The steppe favored travel, as several dry areas were bypassed, such as the Gobi, Takla and Makan deserts.
During its time, the Silk Road served to broaden peoples "understanding of the world in which they lived. Illnesses have travelled with them, as the bubonic plague, which is believed to have reached Constantinople on the way, decimated the Byzantine Empire. In the Middle Ages, however, diseases such as malaria, dengue, cholera, typhoid, and tuberculosis traveled along the route, which was reflected in the discovery of gold, silver, copper, gold, and other precious metals, all of which were thought to have made their way through the Silk Road. Closing this "Silk Road" would force traders to go out to sea to trade, ushering in the Age of Discovery that led to Europe's expansion into Asia, Africa, Asia-Pacific, and America. Its closure would drive Europeans across the ocean to explore and eventually conquer the so-called "New World" and beyond.
Thus, one can say that the Silk Road laid the foundation for the development of the modern world. A journey along the Silk Road leads through cultures full of tradition, ideas, religion and culture.
The Silk Road, also known as the ancient trade route between China and the West, brought good ideas between the two great civilizations of Rome and China. China also received Christianity and Buddhism from India through the Silk Road. The Silk Road was an ancient trade route that connected the Western world with the Middle East and Asia.
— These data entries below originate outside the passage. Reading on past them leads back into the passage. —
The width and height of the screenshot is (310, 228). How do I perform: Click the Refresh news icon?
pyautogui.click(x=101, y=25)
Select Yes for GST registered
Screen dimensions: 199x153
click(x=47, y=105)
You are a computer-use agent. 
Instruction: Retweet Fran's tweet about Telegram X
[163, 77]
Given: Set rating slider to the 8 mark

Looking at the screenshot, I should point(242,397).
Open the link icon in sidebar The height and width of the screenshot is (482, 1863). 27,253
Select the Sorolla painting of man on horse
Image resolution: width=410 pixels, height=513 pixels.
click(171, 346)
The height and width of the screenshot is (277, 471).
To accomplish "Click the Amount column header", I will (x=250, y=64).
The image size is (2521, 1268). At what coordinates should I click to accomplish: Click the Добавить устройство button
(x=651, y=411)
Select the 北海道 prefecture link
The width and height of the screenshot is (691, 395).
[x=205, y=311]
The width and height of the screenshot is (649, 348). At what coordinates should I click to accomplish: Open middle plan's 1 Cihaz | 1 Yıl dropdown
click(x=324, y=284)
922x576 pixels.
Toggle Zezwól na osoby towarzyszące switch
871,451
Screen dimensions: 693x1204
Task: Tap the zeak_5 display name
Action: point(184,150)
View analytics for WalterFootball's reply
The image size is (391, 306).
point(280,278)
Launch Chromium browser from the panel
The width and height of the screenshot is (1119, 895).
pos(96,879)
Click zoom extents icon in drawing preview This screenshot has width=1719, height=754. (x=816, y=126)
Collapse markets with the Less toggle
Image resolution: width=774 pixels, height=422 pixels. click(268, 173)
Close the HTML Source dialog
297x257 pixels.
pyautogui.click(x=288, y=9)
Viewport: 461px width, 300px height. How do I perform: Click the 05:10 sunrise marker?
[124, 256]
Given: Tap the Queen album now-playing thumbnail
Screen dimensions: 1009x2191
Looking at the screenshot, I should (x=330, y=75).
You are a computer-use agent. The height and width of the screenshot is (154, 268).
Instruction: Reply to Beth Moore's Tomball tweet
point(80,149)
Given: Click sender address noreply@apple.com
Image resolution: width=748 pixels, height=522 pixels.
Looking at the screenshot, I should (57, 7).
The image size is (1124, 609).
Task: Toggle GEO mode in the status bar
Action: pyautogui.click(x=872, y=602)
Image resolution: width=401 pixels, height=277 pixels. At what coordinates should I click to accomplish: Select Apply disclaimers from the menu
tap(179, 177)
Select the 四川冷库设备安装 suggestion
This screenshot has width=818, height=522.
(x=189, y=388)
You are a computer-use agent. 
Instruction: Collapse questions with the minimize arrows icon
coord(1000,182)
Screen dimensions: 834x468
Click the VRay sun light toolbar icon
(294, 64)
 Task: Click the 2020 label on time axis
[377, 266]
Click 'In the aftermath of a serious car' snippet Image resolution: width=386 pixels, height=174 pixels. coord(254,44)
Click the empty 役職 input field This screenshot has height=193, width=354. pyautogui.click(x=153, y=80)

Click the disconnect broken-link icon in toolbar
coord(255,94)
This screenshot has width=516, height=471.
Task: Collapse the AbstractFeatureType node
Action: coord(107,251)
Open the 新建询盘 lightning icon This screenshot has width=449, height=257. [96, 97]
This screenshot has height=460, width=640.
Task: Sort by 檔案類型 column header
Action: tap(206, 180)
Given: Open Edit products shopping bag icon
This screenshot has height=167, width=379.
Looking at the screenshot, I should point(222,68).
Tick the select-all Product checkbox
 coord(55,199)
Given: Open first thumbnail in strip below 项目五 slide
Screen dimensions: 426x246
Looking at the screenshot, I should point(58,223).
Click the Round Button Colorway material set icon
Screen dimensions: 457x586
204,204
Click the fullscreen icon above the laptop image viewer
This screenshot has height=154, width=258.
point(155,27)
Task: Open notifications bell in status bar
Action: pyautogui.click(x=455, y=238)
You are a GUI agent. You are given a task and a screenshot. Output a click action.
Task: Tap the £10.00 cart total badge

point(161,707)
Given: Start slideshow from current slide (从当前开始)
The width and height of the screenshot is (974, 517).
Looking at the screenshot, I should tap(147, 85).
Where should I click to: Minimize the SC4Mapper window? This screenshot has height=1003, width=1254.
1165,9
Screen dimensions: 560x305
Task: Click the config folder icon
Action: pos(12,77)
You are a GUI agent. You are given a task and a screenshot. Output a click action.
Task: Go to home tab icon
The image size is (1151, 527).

The Silk Road began in the 7th century BC with the construction of the first bridge over the Yangtze River in China. It was the main trade route between China and the West during the Middle East and Asia periods.
Caravan routes stretched west from the Great Wall of China through the Pamir to Afghanistan, the Levant and Anatolia. Horses brought into China contributed to the power of the Mongol Empire, while gunpowder from China changed the nature of war in Europe.
Research suggests that the Black Death, which devastated Europe in the late 1340s, probably spread along the Silk Road from Asia.
The Age of Discovery led to faster routes from East to West, and the Silk Road had a significant influence on the land through which these routes passed. In addition to silk, a large number of other goods were traded along this route, which played an important role in the development of the Middle East and North Africa, as well as Europe. The network has also been an important link between Asia, Europe, Africa and South America, and parts of it remain a vital route for different cultures.
Many of the merchants on the Silk Road were involved in merchandise trading, where the items changed hands many times and travelled through many different countries before reaching their final buyers.